**O QUE FAZER**:
1. Devolva, do trecho sobre transformação digital no Judiciário, a parte que vai de "Refletir sobre transformação" até "de uma provocação.".
2. Segundo o trecho, que curso o desembargador Marco Villas Boas iniciou na manhã de terça-feira (13/5)?

----- TRECHO

Refletir sobre transformação digital no Judiciário é mais do que falar sobre tecnologia, é projetar um futuro da Justiça com lucidez, ética e estratégia. E poucos fazem isso com tanta coerência entre pensamento e trajetória quanto o desembargador Marco Villas Boas, diretor geral da Escola Superior da Magistratura Tocantinense (Esmat) e presidente do Colégio Permanente de Diretores de Escolas Estaduais da Magistratura (Copedem), que iniciou, na manhã desta terça-feira (13/5), o curso Transformação Digital no Poder Judiciário.
Logo no início, os(as) servidores(as) e alunos(as) do Programa de Residência Jurídica da Pós-Graduação em Prática Judiciária (PRJud) matriculados(as) na capacitação perceberam que não se tratava apenas de uma temática que está em alta, mas sim de uma provocação.

----------
----- AMOSTRA DOS REGISTROS

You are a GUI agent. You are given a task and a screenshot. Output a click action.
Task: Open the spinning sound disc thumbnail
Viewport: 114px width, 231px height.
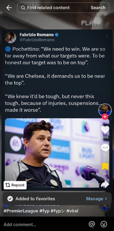tap(105, 207)
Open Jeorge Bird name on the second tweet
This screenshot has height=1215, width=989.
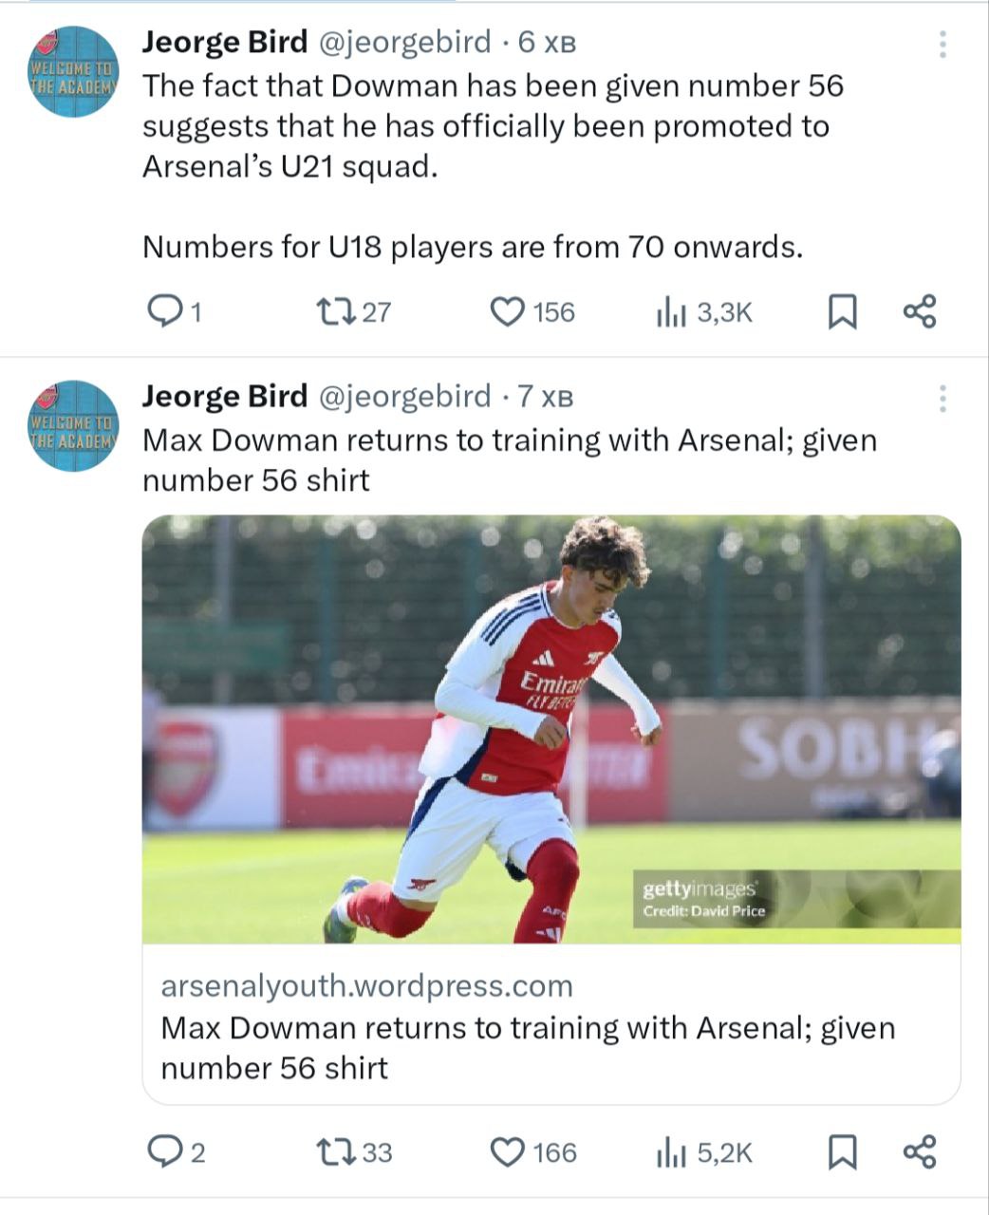point(225,396)
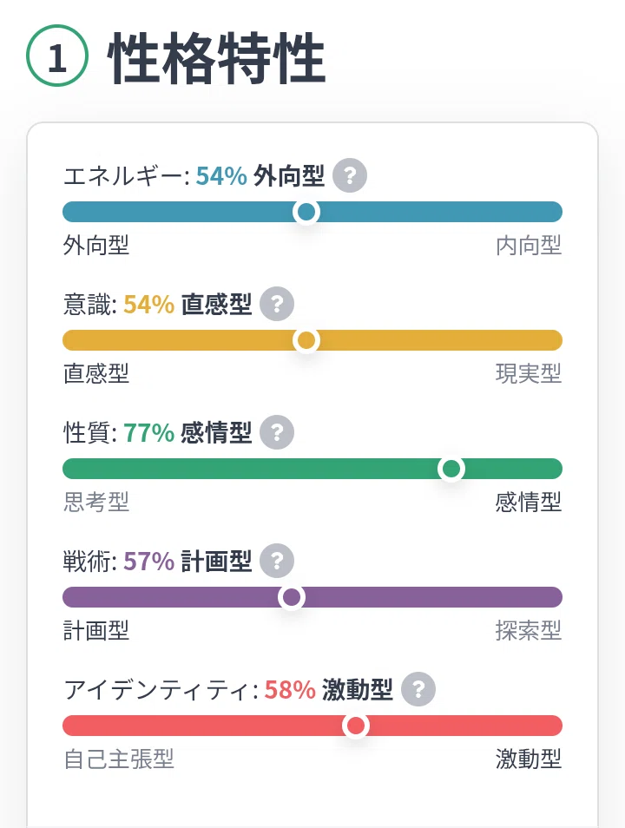Image resolution: width=625 pixels, height=828 pixels.
Task: Click the 現実型 label under the yellow bar
Action: 529,374
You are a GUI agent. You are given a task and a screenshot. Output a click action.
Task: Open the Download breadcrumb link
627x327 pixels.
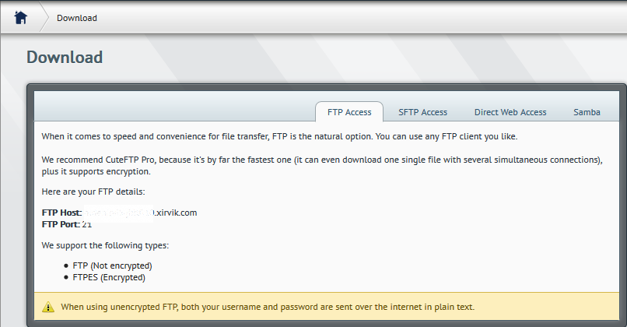pos(77,18)
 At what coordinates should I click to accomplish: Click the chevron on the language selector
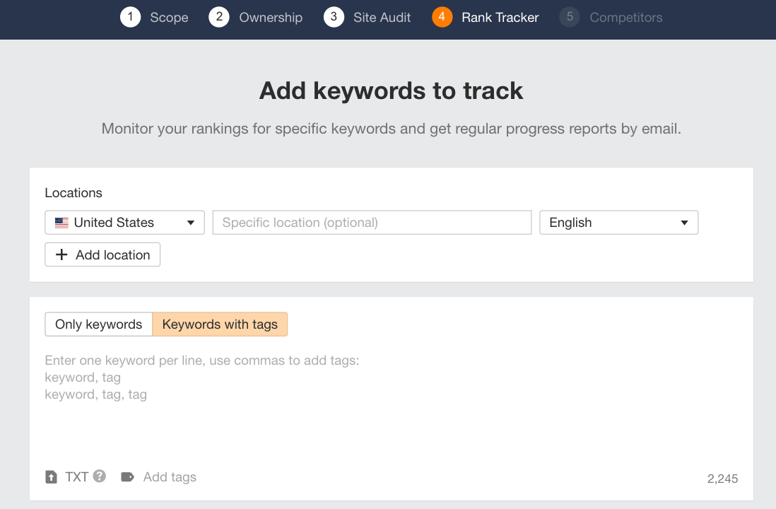point(684,222)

----------

**GABARITO**:
1.
Refletir sobre transformação digital no Judiciário é mais do que falar sobre tecnologia, é projetar um futuro da Justiça com lucidez, ética e estratégia. E poucos fazem isso com tanta coerência entre pensamento e trajetória quanto o desembargador Marco Villas Boas, diretor geral da Escola Superior da Magistratura Tocantinense (Esmat) e presidente do Colégio Permanente de Diretores de Escolas Estaduais da Magistratura (Copedem), que iniciou, na manhã desta terça-feira (13/5), o curso Transformação Digital no Poder Judiciário.
Logo no início, os(as) servidores(as) e alunos(as) do Programa de Residência Jurídica da Pós-Graduação em Prática Judiciária (PRJud) matriculados(as) na capacitação perceberam que não se tratava apenas de uma temática que está em alta, mas sim de uma provocação.

2. O curso Transformação Digital no Poder Judiciário.